Im Kampf um Kunden greifen Kassen zu PR-Gags
Wer einen längeren Bade- oder Kuraufenthalt ins Auge fasst und dafür von den Krankenkassen grössere Leistungen beziehen möchte, der kann das nur auf ärztliche Anordnung hin - und zwar nach Spitalaufenthalt oder schwerer Krankheit zur gezielten Rehabilitation.
Sicher ist: Beim Kampf um Kunden versuchen sich die Krankenkassen auch in Zukunft mit originellen bis ausgefallenen Angeboten zu übertreffen. Am weitesten treibt es gegenwärtig die ÖKK mit dem Begriff Gesundheitsförderung: Sie hat diverse Partner für ihr Präventionsprogramm engagiert - vom Starkoch Lucas Rosenblatt bis zu Outdoor- und Trekking-Unternehmen.
ÖKK-Versicherte können so zu billigeren Konditionen im Gourmet-Restaurant gesund essen und beim IgluBauen oder Lama-Trekking frische Luft schnappen. Solche Angebote haben kaum mehr etwas mit den eigentlichen Aufgaben einer Krankenkasse zu tun. Vielmehr sind das PR-Gags, mit denen die Krankenkassen auffallen und sich von Konkurrenten unterscheiden möchten.
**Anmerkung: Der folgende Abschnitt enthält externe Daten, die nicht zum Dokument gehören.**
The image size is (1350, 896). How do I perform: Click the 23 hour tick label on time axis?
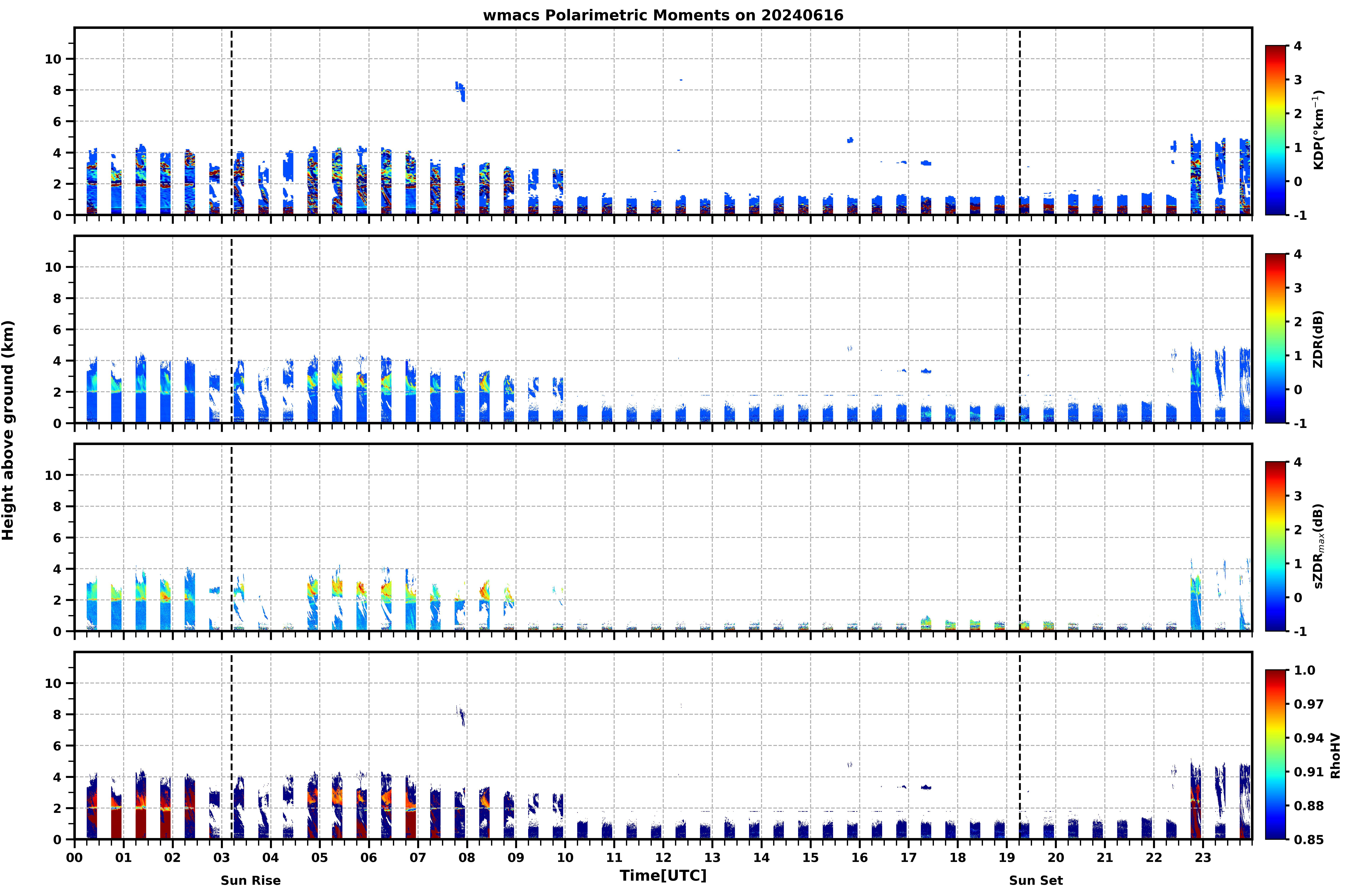coord(1203,858)
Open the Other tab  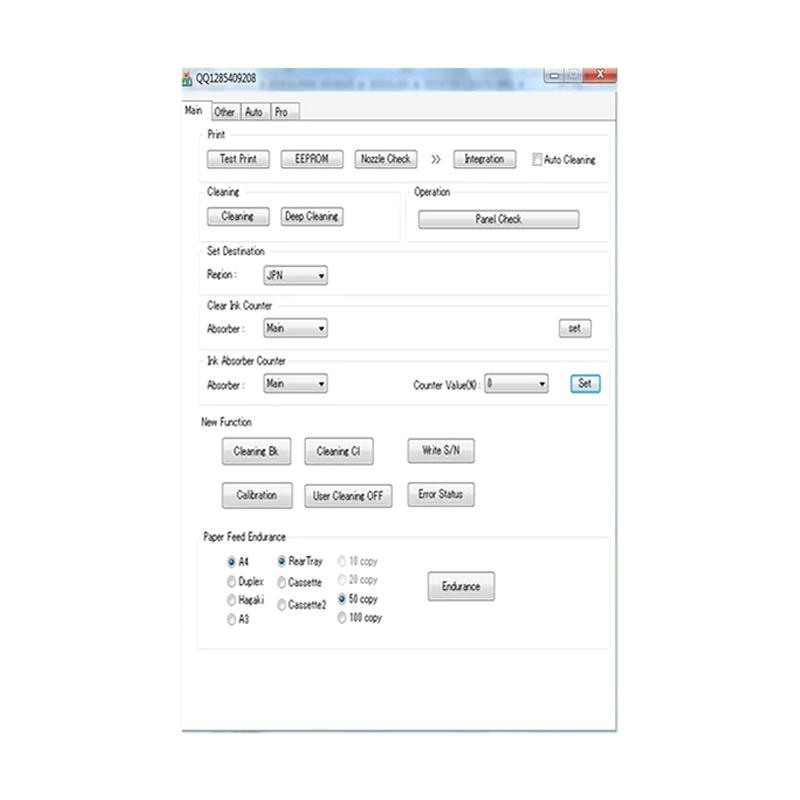click(x=225, y=112)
Diesem Zweck dienen auch die verschiedenen Partnerschaften: Die Helsana kooperiert mit der Motio AG und mit Ryffel Running, die Swica mit der Migros-Klubschule und mit Schweiz Tourismus und die KPT ist Generalsponsor von SwissSki.
Solche strategischen Verbindungen steigern natürlich den Bekanntheitsgrad der jeweiligen Krankenkasse. Das ist sicher gut fürs Geschäft. Ob es auch zum Vorteil der Versicherten ist, bleibt jedoch die grosse Frage.